## Tasks to complete
A. From the nasal CPAP study text, return the passage starting at "Treatment with nasal" and ending at "1, 2 and 3).", copied word for word.
B. Recast the paragraph of the nasal CPAP study text that opens with "All patient characteristics" as a bulleted list that keeps its main findings.

## Document text
Comprehensive statistical analysis was conducted with SPSS 20.0 software. The measurement data that were normally distributed are expressed as mean ± SD. Comparisons before vs. after treatment were performed with the paired t test. One-way analysis of variance was used for comparison between groups. Linear regression analyses were used to assess the relation between the nasal CPAP therapy–induced changes in HOMA-IR, ba-PWV, ABI and other variables. P ≤ 0.05 was considered to be statistically significantly.

Results

All patient characteristics and the results were listed in Table 1.The levels of AHI, BMI, HOMA-IR,TG, chemerin and ba-PWV were higher in patients than those of the healthy individuals(p<0.05).However, the levels of ANGPTL4, asprosin, and ABI were significant lower in patients as compared to healthy individuals (p<0.05). There were no significant differ¬ence in other parameters between patients and healthy individuals.

Treatment with nasal CPAP significantly increased the levels of ANGPTL4, asprosin and ABI and decreased the levels of AHI, BMI, HOMA-IR, TG, chemerin and ba-PWV (p < 0.05)(Figures 1, 2 and 3).

Linear correlation coefficients were used to analyze the relationship between changes in HOMA-IR, ba-PWV, ABI and changes in other indices in patients after treatment. The results showed that changes in HOMA-IR, ba-PWV, and ABI were all correlated with changes in asprosin, chemerin and ANGPTL4 (p<0.05).

Discussion

Nasal CPAP treatment represents the most suitable treatment of OSA. In addition, nCPAP improves insulin resistance, and prevents cardiovascular disease in patients with OSA, but the mechanism is not fully understood. Adipokine regulate insulin secretion and insulin sensitivity, and play an important role in the pathogenesis of cardiovascular diseases [4-6]. There are few studies on the effects of nasal CPAP on the plasma levels of asprosin, chemerin and ANGPTL4 in patients with OSA, nor on the relationship among the adipokine above, insulin resistance and endothelial function. Our study for the first time confirmed that nasal CPAP treatment increased plasma ANGPTL4 and asprosin levels in patients with OSA, while plasma chemerin levels were decreased, and that changes in asprosin, chemerin and ANGPTL4 were associated with insulin resistance and endothelial function.

## Supplied entries

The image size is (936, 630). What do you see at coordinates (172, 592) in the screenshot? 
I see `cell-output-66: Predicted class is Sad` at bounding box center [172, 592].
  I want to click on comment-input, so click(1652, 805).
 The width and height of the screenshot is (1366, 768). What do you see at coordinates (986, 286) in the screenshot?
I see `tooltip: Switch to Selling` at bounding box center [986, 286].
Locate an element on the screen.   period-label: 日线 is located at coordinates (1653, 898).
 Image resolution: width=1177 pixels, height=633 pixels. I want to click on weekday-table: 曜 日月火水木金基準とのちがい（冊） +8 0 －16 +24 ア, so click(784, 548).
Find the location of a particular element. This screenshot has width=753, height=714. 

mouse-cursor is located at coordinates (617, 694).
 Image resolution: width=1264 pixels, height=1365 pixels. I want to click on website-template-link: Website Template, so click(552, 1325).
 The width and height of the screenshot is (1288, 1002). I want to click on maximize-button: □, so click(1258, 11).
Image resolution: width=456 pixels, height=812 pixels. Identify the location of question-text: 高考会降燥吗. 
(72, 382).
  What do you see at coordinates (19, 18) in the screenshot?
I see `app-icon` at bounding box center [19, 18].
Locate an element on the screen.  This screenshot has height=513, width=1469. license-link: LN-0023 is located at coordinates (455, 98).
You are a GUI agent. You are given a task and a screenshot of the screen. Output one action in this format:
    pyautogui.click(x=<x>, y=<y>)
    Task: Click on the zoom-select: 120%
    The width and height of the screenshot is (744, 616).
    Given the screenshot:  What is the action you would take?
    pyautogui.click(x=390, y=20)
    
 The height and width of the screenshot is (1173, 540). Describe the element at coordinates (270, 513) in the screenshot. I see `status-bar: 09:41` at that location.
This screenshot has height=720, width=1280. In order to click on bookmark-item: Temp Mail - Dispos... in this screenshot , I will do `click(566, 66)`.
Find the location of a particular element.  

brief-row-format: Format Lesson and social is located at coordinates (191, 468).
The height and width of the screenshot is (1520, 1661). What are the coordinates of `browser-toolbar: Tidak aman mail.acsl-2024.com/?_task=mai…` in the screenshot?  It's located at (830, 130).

## Solution list
A.
Treatment with nasal CPAP significantly increased the levels of ANGPTL4, asprosin and ABI and decreased the levels of AHI, BMI, HOMA-IR, TG, chemerin and ba-PWV (p < 0.05)(Figures 1, 2 and 3).

B.
- All patient characteristics and results are listed in Table 1.
- Patients had higher AHI, BMI, HOMA-IR, TG, chemerin, and ba-PWV than healthy individuals (p<0.05).
- Patients had significantly lower ANGPTL4, asprosin, and ABI than healthy individuals (p<0.05).
- The other parameters showed no significant difference between patients and healthy individuals.